Excellent. You should make stashes for rainy days more often.

Although - how the hell do you forget about a stash of $2000? :pThe same way I forgot about a stash of $6,000 in my mattress from like two years ago. :eek:
Whereyouthinkyougoing
05-03-2007, 06:02
I'm online a lot because I don't sleep much. It's really a pity my breasts don't lactate or my wife would have had a much easier few months. :p

I have never needed much sleep, and I don't believe in a 24 hour clock. That gives me periods of considerable off-time when everybody is either asleep or at work, and considerable periods when I can't even get close to the computer.
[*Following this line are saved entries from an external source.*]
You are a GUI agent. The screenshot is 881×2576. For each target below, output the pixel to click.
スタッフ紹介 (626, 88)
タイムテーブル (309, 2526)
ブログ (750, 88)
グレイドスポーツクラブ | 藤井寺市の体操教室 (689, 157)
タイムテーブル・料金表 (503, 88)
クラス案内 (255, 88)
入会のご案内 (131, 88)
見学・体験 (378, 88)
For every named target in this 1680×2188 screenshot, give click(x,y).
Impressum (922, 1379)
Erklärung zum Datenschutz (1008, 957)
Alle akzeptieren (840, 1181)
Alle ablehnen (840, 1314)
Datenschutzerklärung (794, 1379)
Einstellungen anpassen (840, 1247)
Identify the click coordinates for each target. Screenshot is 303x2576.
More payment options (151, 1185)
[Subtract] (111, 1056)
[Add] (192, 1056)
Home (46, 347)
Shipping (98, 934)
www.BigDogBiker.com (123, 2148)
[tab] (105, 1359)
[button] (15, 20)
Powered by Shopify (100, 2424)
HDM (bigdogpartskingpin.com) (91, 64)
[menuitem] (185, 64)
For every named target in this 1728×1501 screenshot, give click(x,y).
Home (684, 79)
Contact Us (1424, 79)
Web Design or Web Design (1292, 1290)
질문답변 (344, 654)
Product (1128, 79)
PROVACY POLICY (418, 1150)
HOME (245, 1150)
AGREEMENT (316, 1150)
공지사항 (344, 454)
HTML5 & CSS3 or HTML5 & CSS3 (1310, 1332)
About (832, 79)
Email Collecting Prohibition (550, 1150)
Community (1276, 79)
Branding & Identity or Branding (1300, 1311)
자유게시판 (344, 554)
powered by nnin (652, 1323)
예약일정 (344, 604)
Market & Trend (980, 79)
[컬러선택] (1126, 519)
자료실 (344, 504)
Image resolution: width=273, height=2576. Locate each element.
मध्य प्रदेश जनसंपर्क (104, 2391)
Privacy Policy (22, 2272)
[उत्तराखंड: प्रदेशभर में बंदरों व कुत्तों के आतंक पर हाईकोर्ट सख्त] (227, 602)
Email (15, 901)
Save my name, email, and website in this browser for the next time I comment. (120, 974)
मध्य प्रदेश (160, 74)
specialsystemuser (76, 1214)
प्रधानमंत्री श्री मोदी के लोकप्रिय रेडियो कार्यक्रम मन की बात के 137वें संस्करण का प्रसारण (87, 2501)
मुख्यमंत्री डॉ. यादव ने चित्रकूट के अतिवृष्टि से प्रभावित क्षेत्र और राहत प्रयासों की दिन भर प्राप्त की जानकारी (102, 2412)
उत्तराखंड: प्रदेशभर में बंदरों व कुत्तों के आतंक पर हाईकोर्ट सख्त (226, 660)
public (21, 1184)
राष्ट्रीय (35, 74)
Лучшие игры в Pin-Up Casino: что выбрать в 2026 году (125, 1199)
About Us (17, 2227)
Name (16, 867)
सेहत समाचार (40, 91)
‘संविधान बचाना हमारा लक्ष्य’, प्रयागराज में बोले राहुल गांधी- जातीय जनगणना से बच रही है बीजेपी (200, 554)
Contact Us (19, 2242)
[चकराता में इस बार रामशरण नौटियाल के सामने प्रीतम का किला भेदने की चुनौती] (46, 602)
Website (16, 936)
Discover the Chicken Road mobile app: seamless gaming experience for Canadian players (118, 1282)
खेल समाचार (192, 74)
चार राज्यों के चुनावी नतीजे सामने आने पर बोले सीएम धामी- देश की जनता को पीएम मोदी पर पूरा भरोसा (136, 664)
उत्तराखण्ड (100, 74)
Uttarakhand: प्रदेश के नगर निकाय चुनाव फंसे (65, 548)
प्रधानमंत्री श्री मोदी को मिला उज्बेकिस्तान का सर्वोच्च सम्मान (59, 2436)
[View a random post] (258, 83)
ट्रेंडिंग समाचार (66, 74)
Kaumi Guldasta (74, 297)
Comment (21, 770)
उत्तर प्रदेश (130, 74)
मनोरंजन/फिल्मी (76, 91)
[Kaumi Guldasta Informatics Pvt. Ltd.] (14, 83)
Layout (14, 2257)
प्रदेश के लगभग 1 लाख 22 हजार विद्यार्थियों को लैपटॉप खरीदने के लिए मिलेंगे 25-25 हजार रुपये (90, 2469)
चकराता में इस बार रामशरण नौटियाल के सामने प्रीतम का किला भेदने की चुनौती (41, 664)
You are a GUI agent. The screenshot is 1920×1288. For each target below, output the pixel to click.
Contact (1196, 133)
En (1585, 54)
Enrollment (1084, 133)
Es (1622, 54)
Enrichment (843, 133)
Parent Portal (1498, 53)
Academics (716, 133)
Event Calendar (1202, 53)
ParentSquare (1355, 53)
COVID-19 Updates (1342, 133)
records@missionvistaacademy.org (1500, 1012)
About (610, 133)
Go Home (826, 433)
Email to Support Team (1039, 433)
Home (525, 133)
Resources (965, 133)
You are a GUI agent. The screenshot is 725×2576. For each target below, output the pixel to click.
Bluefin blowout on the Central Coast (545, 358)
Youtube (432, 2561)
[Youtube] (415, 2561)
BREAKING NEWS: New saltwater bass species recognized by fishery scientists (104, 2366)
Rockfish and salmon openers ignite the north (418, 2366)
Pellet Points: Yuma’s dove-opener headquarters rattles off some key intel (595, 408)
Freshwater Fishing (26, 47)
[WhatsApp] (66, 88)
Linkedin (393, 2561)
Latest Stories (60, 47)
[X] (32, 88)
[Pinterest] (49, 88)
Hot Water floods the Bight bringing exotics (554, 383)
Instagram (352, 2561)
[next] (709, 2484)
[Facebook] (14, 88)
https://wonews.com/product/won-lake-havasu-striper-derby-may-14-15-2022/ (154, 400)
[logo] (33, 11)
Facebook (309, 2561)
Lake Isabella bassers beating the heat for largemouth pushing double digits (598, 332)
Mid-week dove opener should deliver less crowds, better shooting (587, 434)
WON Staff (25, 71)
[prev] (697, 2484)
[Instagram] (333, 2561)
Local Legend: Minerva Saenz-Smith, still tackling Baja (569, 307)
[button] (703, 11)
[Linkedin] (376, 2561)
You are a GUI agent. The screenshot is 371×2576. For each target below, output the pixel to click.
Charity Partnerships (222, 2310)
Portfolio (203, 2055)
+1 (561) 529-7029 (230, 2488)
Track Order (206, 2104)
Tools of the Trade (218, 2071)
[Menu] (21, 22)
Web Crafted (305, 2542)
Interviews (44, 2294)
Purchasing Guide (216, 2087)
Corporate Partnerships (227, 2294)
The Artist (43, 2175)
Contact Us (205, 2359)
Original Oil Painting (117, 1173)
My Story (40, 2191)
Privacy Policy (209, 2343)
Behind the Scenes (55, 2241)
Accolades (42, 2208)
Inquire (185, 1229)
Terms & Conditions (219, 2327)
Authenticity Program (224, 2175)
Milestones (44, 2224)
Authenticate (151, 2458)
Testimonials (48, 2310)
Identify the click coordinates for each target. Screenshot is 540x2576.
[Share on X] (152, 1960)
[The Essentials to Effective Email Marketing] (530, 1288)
I've been known to disappear for days from here. *nod*
But I always come back. :)Yeah, I really (really really really really really) do not envy your wife. >.< But at least you don't seem like they wore you down completely yet, so yay for kids, I guess. :p
Lunatic Goofballs
05-03-2007, 06:03
Yeah, I really (really really really really really) do not envy your wife. >.< But at least you don't seem like they wore you down completely yet, so yay for kids, I guess. :p

Well, I don't get to spend nearly as much time with my friends, but in the wintertime that mostly involved drinking and beating the shit out of eachother with wooden practice swords or other such pastimes(God, I miss the stun guns). Springtime is coming and I'm hoping to spend more time outside. The kids can watch daddy get killed at rugby. :)
IL Ruffino
05-03-2007, 06:05
Although - how the hell do you forget about a stash of $2000? :p

I forgot about the bottle of bourbon I had hidden in my closet. It's like.. the same thing..

Sally, you have a TG.
CthulhuFhtagn
05-03-2007, 06:08
Although - how the hell do you forget about a stash of $2000? :p

I have the exact opposite problem. I remember the stashes. I just can never find them. Damn it, where the hell are my krugerrands?!